Pilihan untuk menjadi lokal terbuka bagi para pekerja kontrak meskipun mereka memegang status terendah dalam hierarki sosial yang luas dan kompleks yang ada di pulau-pulau tersebut selama periode kolonial akhir (berbagai melibatkan pekerjaan, identitas etnis dan agama dan gender). Rendahnya penghargaan terhadap mereka yang dipegang oleh warga desa memiliki sejumlah dimensi, yang tidak bisa dibahas secara rinci di sini, namun aspek kritisnya tampak pada karakter kontrak kerja itu sendiri. Ungkapan lokal “contract people” (orang kontrak) menekankan pada pekerja perken yang direkrut di bawah sanksi pidana, dengan implikasi negatif dalam konsepsi lokal tentang kekuasaan dan agen. Suksesi Ordonansi Kuli dari tahun 1880 yang diundangkan di Hindia Belanda termasuk sanksi pidana, menjadikannya sebagai tindak pidana bagi buruh kuli untuk tidak memenuhi kewajiban kontrak mereka123. Mereka diwajibkan untuk tetap berada di lokasi perusahaan dan mengabdi kontrak mereka, yang biasanya berjalan selama tiga tahun. Akibatnya, kontrak kerja mengikat pekerja kuli dengan majikan mereka124. Setelah 1911, kondisi kerja kontrak yang lebih beragam diciptakan dengan munculnya berbagai kategori tenaga kerja kuli. “Kuli gratis” dikontrak tanpa klausul hukuman; “Kuli kontrak” tetap berada di bawah klausul hukuman125.
Maluku secara keseluruhan adalah tujuan kolonial yang relatif kecil untuk tenaga kerja kontrak dan terdiri dari tingkat “kuli gratis” yang sangat tinggi.

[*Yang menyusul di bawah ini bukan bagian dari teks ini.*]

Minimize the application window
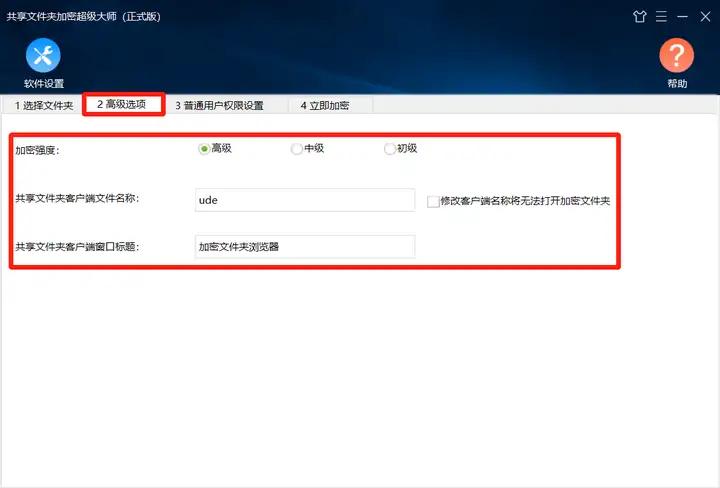The image size is (720, 488). tap(681, 16)
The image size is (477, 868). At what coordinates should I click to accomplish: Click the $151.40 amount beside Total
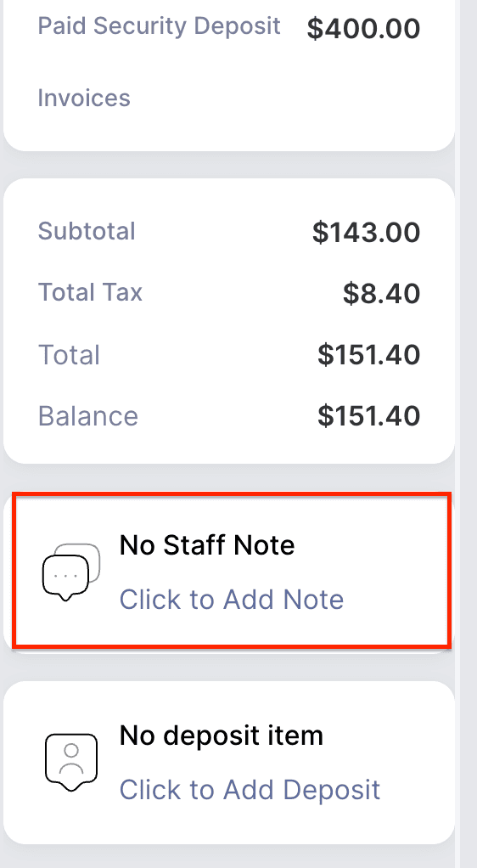(x=368, y=355)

Pada tahun 1924 misalnya, dua dari setiap tiga buruh kontrak di Maluku bebas, yang mencerminkan variasi regional dalam perekrutan (buruh pulau di seluruh Indonesia bagian timur “kurang cenderung menerima klausul hukuman”)126. Untuk buruh kuli yang ada di Maluku meskipun, perken di Kepulauan Banda merupakan tujuan utama, dan proporsi terbesar dari kuli kontrak juga kemungkinan terkonsentrasi di sini127. Para ahli juga mencatat bahwa proporsi perempuan dalam kontrak dengan klausul hukuman meningkat seiring waktu, menunjukkan bahwa perempuan berada dalam posisi yang lebih lemah. posisi daripada laki-laki dalam menegosiasikan kontrak yang 'lebih baik' dari seorang “kuli bebas”128. Kenangan tentang buruh perken kontrak di akhir periode kolonial menunjukkan sebagian besar (bahkan mayoritas) perempuan, yang direkrut terutama dari Jawa. Sudah pasti frase “menjual jiwa” (jual jiwa) dan “jual diri” (jual diri) disebutkan di Banda terkait dengan orang-orang kontrak, dan ungkapan-ungkapan ini telah dikaitkan di tempat lain dengan sanksi pidana129.
Satu saran di daerah setempat Istilahnya adalah bahwa kontrak kerja semacam ini hanya dilakukan oleh orang-orang dengan status sosial kecil - tidak hanya miskin, tetapi juga tidak memiliki akses kepada kerabat mana pun yang dapat membantu mereka. Pandangan ini berdampingan dengan perspektif yang sangat gender tentang mobilitas tenaga kerja yang menghargai pelaksanaan agen maskulin yang kuat secara spiritual dalam secara aktif mengejar pengetahuan (ilmu) dan keberuntungan (rejeki) melalui perjalanan yang diarahkan sendiri. Sebaliknya, banyak cerita tentang perekrut tenaga kerja Belanda dan asisten lokalnya yang menggunakan kekuatan gelap (ilmu hitam) untuk memaksa atau mengelabui orang kontrak agar meninggalkan komunitas asalnya. Para perekrut ini dikatakan telah menargetkan wanita secara khusus, di jalanan atau di pasar, secara ajaib merampok tingkat kesadaran normal mereka (seringkali menggunakan sentuhan rahasia). Kesadaran penuh akan dipulihkan setelah mencapai Kepulauan Banda, di mana pada saat kontrak yang mereka tandatangani akan dicap dan situasi mereka tak terhindarkan130. Ketidakseimbangan gender yang mencolok di antara para pekerja kontrak sering kali direpresentasikan sebagai taktik cerdas Belanda untuk menarik kedatangan pekerja migran laki-laki gratis. Sebuah pepatah lokal yang selalu dikutip dalam konteks ini menyiratkan “di mana ada gula, di situ ada semut” (ada gula, ada mir)131. Meskipun catatan semacam itu tampak agak meremehkan hak pilihan feminin, mereka juga agak memulihkan status nenek moyang perempuan, yang menurut beberapa orang mungkin adalah orang-orang dengan status tertentu sebelum menjadi terikat.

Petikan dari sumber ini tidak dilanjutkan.